Qu’est-ce qui rend la menace plus sérieuse qu’avant ?
De nos jours, le matériel végétal circule beaucoup plus facilement d’un pays à l’autre et les productions ont été démultipliées. Le manioc est pour ainsi dire victime de son succès. C’est une plante dite à multiplication végétative, c’est-à-dire que les fermiers la cultivent en réalisant des boutures. On fait du manioc à partir de manioc, pas à partir d’une graine. Or c’est un aliment de base en Afrique centrale depuis longtemps. Et il le devient aussi de plus en plus en Afrique de l’Ouest. Le tout fait que les maladies se répandent plus vite et plus facilement.
L’alerte a pour objectif de faire diriger davantage de financements vers la recherche
En République du Congo, au Mozambique ou en Angola, la consommation par personne et par an dépasse les 500 kg (le manioc réduisant à la cuisson).
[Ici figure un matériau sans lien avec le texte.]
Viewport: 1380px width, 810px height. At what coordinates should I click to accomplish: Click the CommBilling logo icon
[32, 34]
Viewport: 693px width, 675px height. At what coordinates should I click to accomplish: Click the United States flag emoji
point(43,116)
Depuis les années 1960, la consommation comme la production se sont largement développées en Afrique subsaharienne, notamment en Afrique de l’Ouest. Le Nigeria est par exemple devenu le premier producteur mondial (plus de 50 millions de tonnes par an), alors que sa production était totalement insignifiante dans les 1960. Depuis 1961, le Rwanda a multiplié sa production par 17, le Ghana par 13, le Bénin par 11… Les Ghanéens consomment aujourd’hui presqu’autant de manioc par personne et par an que l’Angola ou le Mozambique.
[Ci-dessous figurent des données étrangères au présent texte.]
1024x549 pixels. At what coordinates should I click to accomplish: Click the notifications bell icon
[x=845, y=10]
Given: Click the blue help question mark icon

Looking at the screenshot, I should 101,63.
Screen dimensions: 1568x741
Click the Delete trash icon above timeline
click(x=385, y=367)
Comment expliquer ce succès ?
C’est un aliment nutritif, pas cher et qui se contente de sols relativement pauvres en nutriments. C’est une culture peu exigeante en somme. Or depuis des décennies, la fertilité des sols en Afrique diminuent tandis que la population ne cesse de croître. Le manioc est une réponse efficace face à ces contraintes. Et elle pourrait le devenir de plus en plus à l’avenir. Face aux changements globaux et notamment au réchauffement climatique, ses caractéristiques de résilience devraient encore accroître son importance pour la sécurité alimentaire des pays tropicaux.
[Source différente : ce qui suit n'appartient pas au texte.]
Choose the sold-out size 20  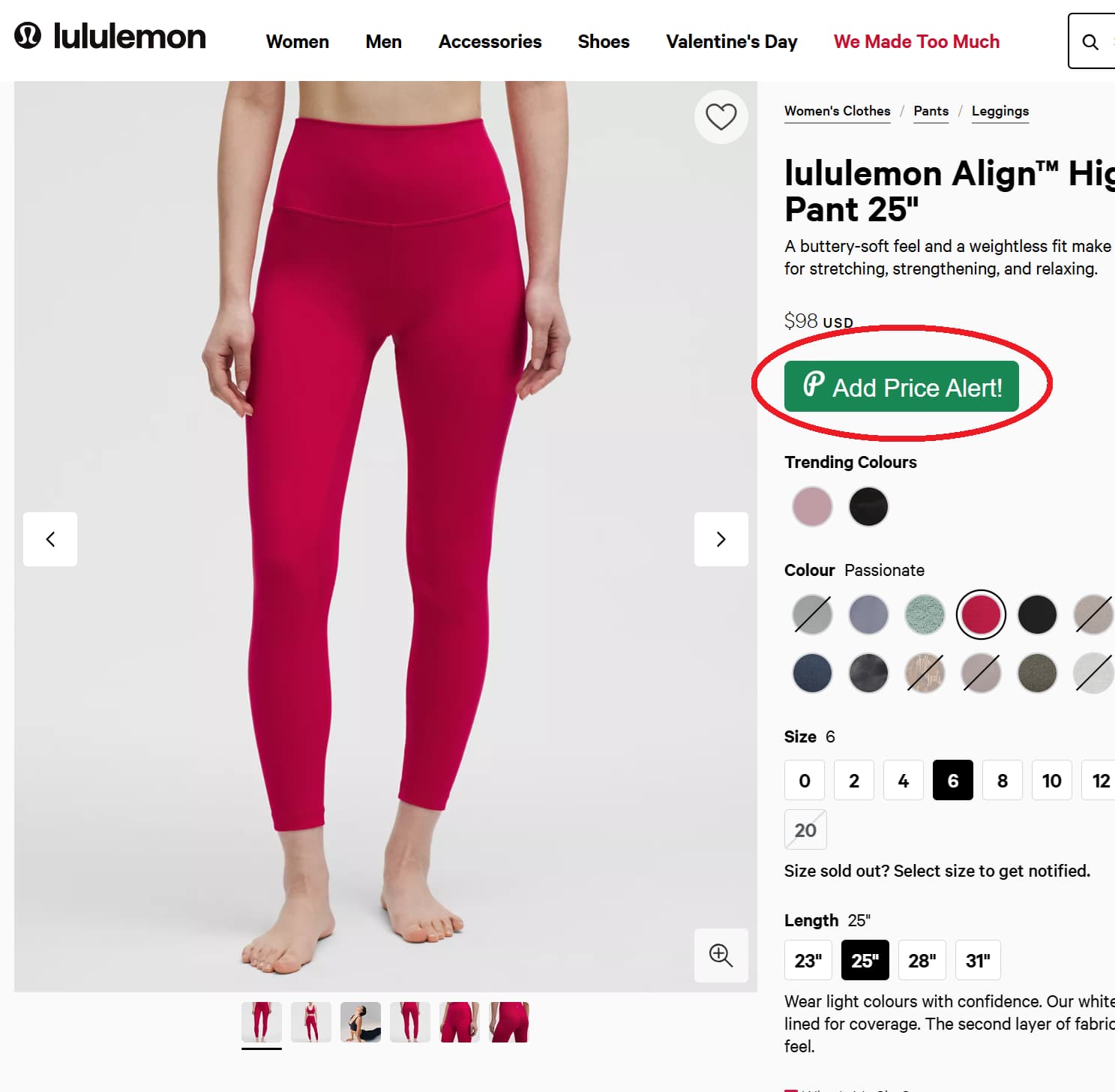coord(805,830)
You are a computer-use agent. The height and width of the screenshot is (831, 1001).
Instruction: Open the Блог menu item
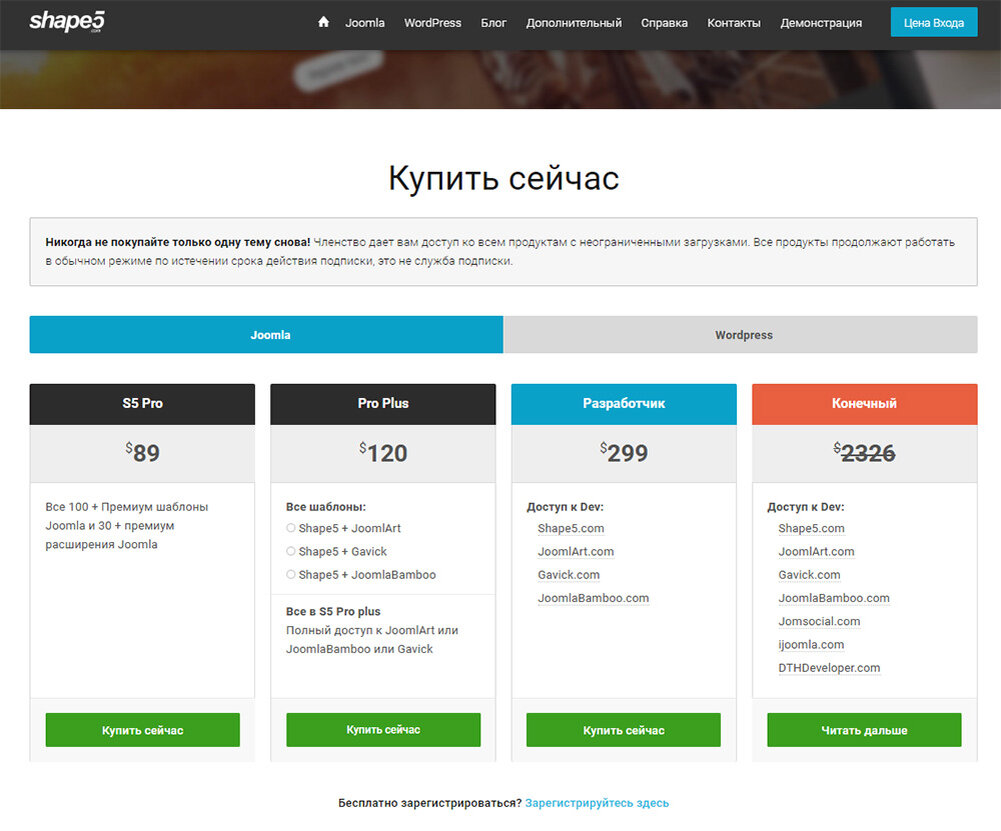point(493,22)
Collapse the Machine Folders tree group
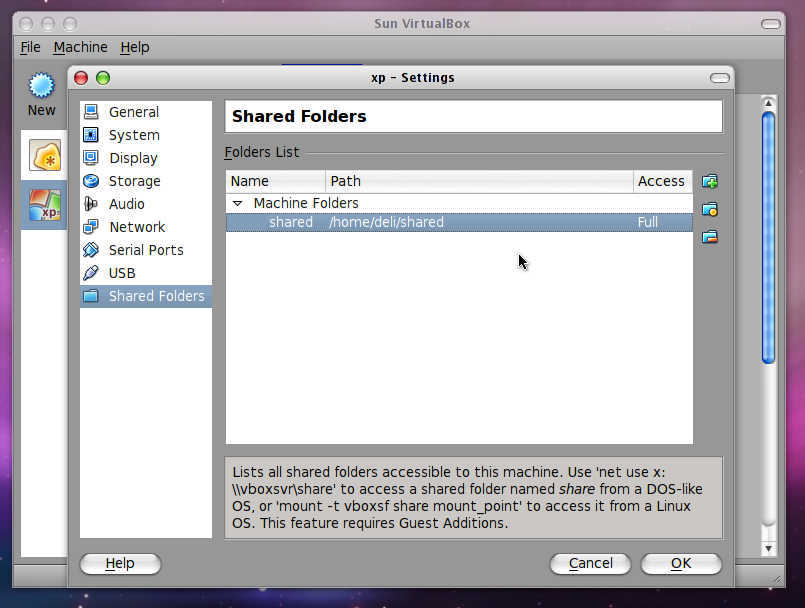 pos(237,203)
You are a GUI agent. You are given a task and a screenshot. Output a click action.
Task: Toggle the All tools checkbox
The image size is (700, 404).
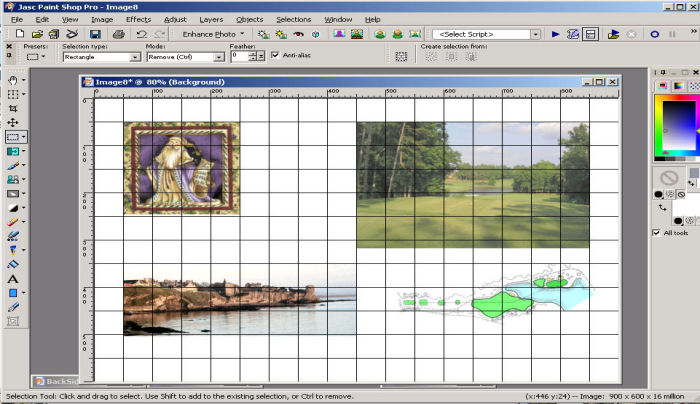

Les chercheurs agronomes semblent pourtant s’en désintéresser…
Oui et c’est une erreur. Pour se protéger de la striure brune, il faudrait trouver des variétés résistantes. C’est une plante peu consommée dans les pays du Nord et moins prestigieuse que les céréales. Mais elle est un aliment de base pour près de 800 millions de personnes dans le monde, dont près de 500 millions d’Africains. Cela explique l’alerte lancée par les chercheurs du Wave pour que davantage de financements soient dirigés vers la recherche.
L’Afrique pourrait devenir un acteur important de ces filières dans les décennies à venir si elle parvient à le transformer sur place
C’est aussi une plante délaissée par la culture de rente. N’y a-t-il pas de marché potentiel à l’exportation ?
Si, mais pour ça, il faut la transformer sous forme de manioc sec ou d’amidon. Le manioc brut contient beaucoup d’eau et est donc très périssable. Mais transformé, il y a un vrai marché potentiel. Les Asiatiques l’ont bien compris. Là-bas, la filière est de plus en plus pilotée par l’aval et par les transformations post-récolte pour l’approvisionnement des industries agro-alimentaires et non alimentaires premières, comme par exemple pour fabriquer du bioéthanol. Ces nouveaux débouchés sont une source de revenus supplémentaires pour les agriculteurs. L’Afrique, qui constitue plus de 56 % de la production mondiale, est encore peu active sur le marché international, mais elle pourrait devenir un acteur important de ces filières dans les décennies à venir si elle parvient à le transformer sur place.